Task details | From the listing below, copy out each line that contains the word "Switch".

Supplied material |
* * * * *

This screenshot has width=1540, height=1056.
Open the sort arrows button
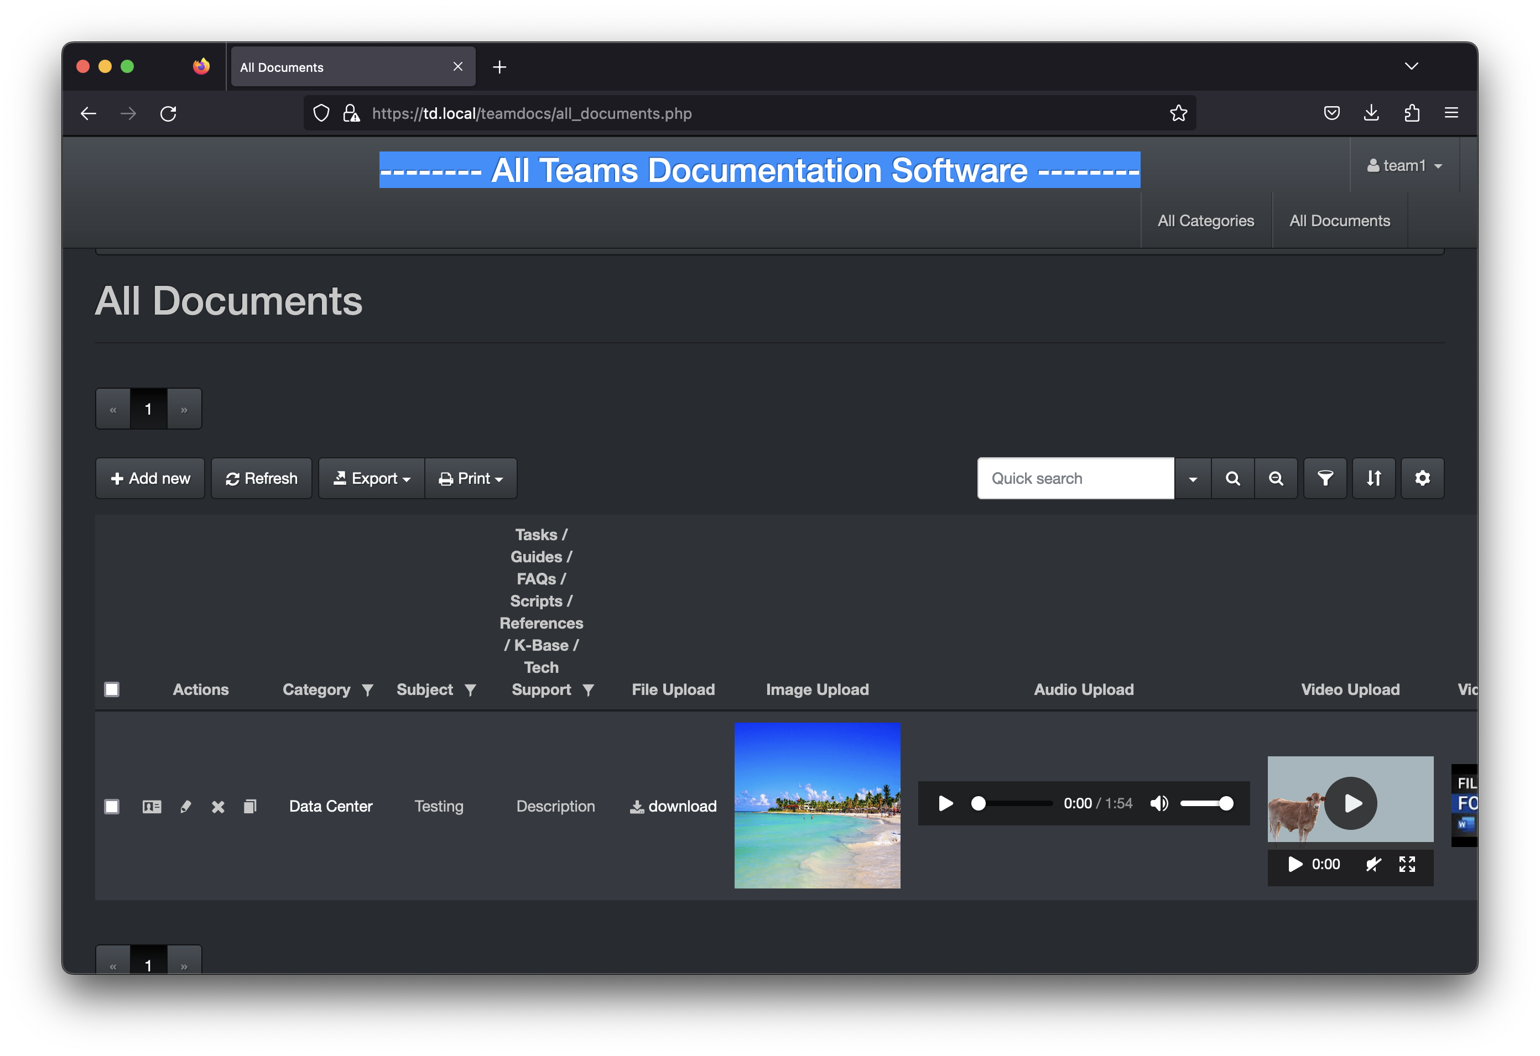pyautogui.click(x=1374, y=478)
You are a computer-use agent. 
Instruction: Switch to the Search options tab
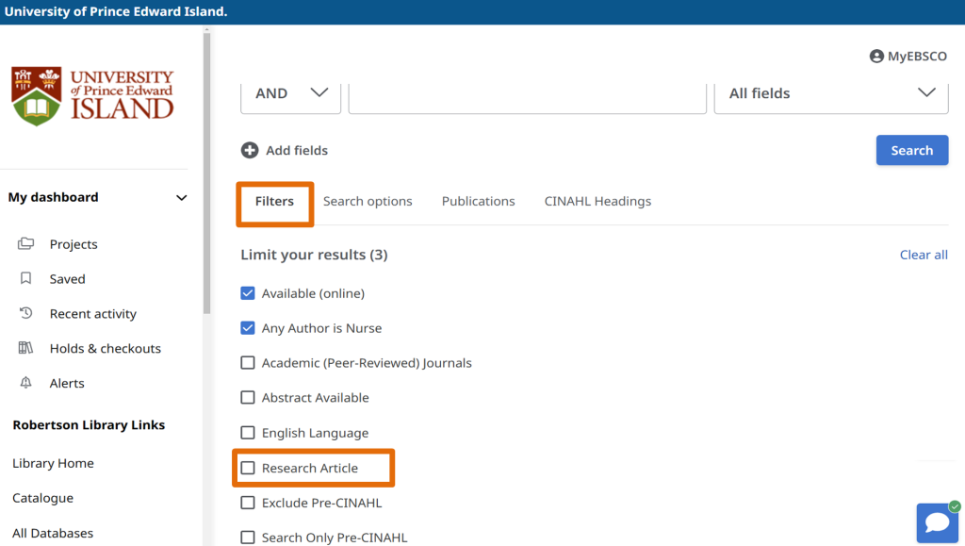368,202
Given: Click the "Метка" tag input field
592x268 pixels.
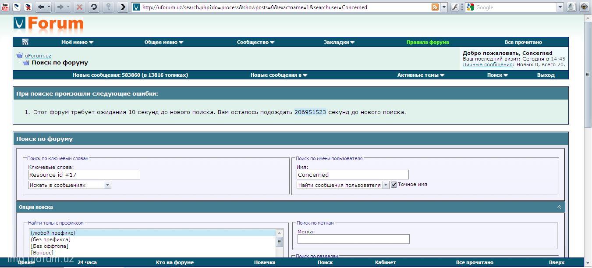Looking at the screenshot, I should [x=353, y=239].
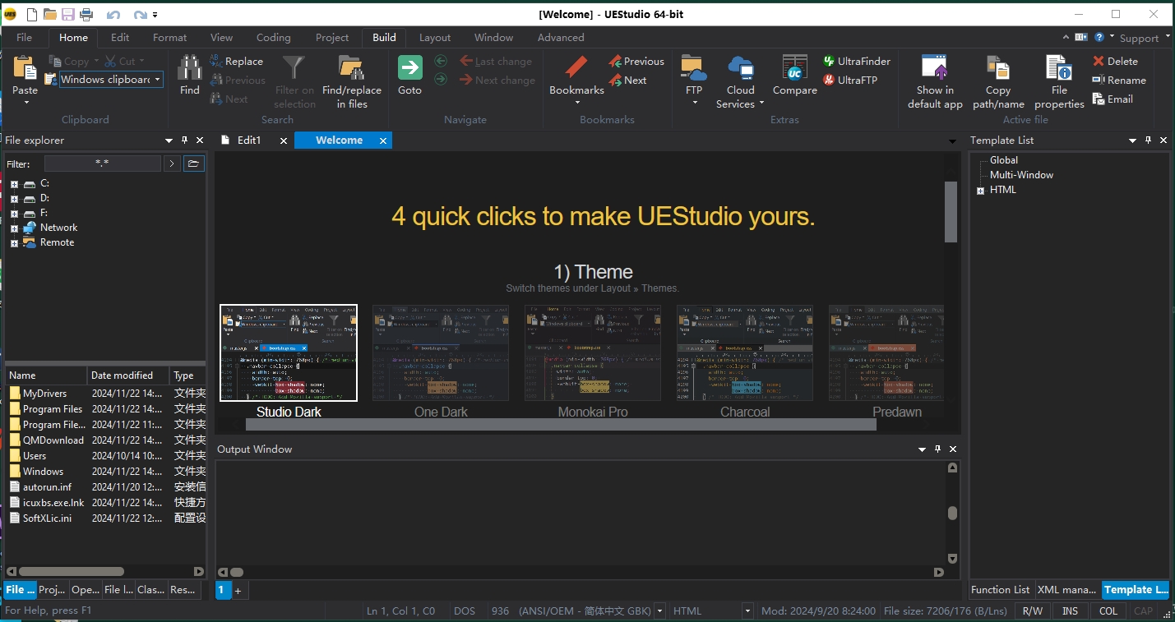Viewport: 1175px width, 622px height.
Task: Click the Goto arrow icon
Action: pyautogui.click(x=409, y=68)
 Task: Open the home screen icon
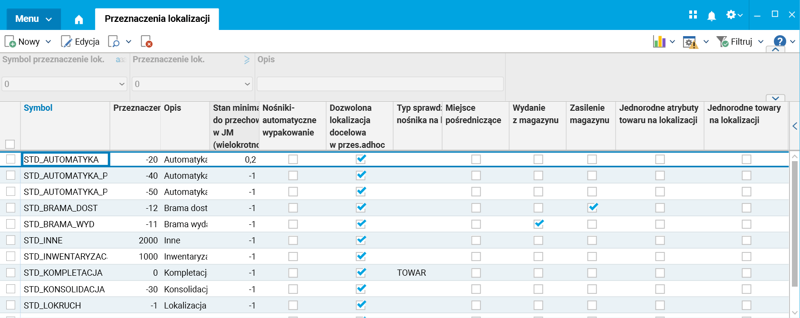tap(79, 19)
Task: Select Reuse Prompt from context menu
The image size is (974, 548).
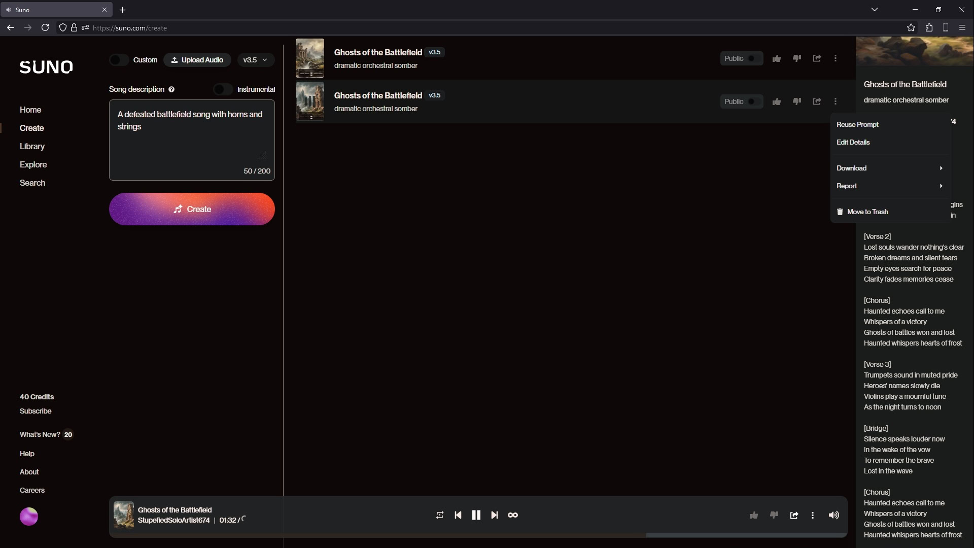Action: tap(857, 124)
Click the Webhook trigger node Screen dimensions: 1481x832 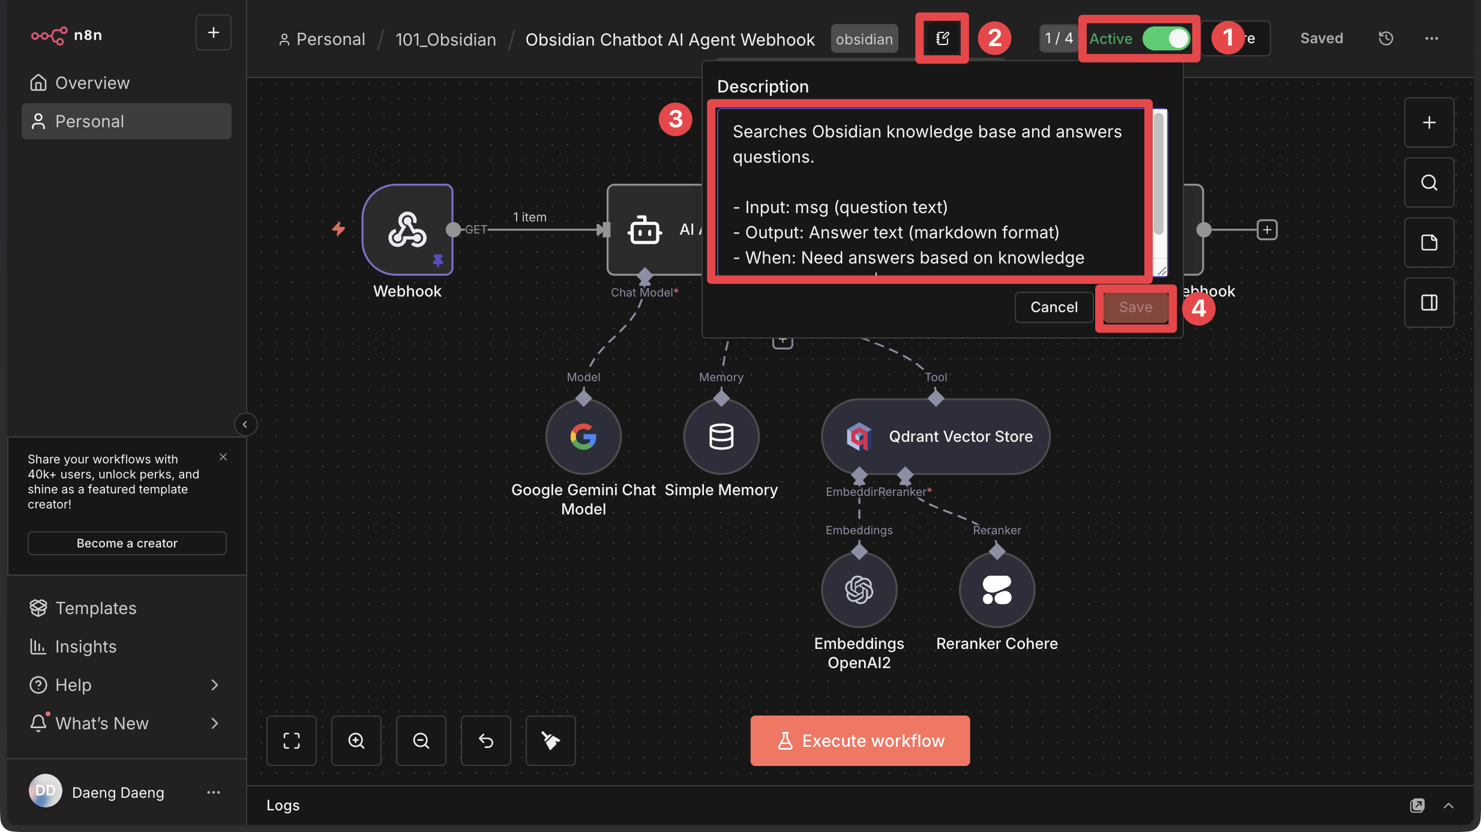pyautogui.click(x=407, y=229)
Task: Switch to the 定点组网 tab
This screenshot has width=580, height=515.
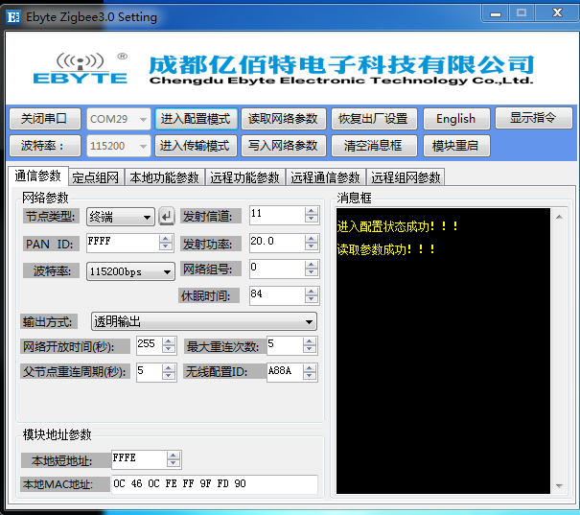Action: pyautogui.click(x=96, y=177)
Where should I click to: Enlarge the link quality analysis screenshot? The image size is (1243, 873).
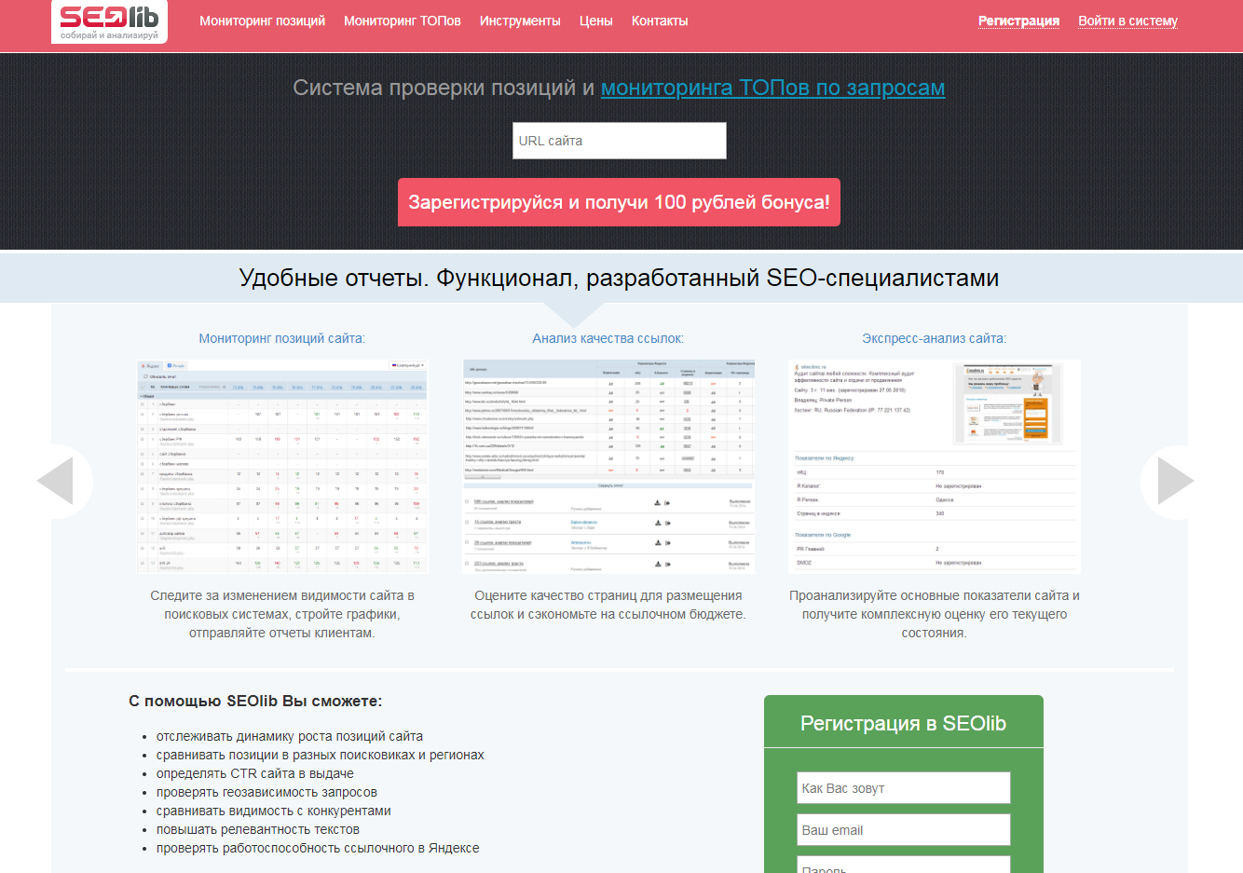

* * * * *

Final result |
Instruction: Switch to the Search options tab
Task: Switch to the 定点组网 tab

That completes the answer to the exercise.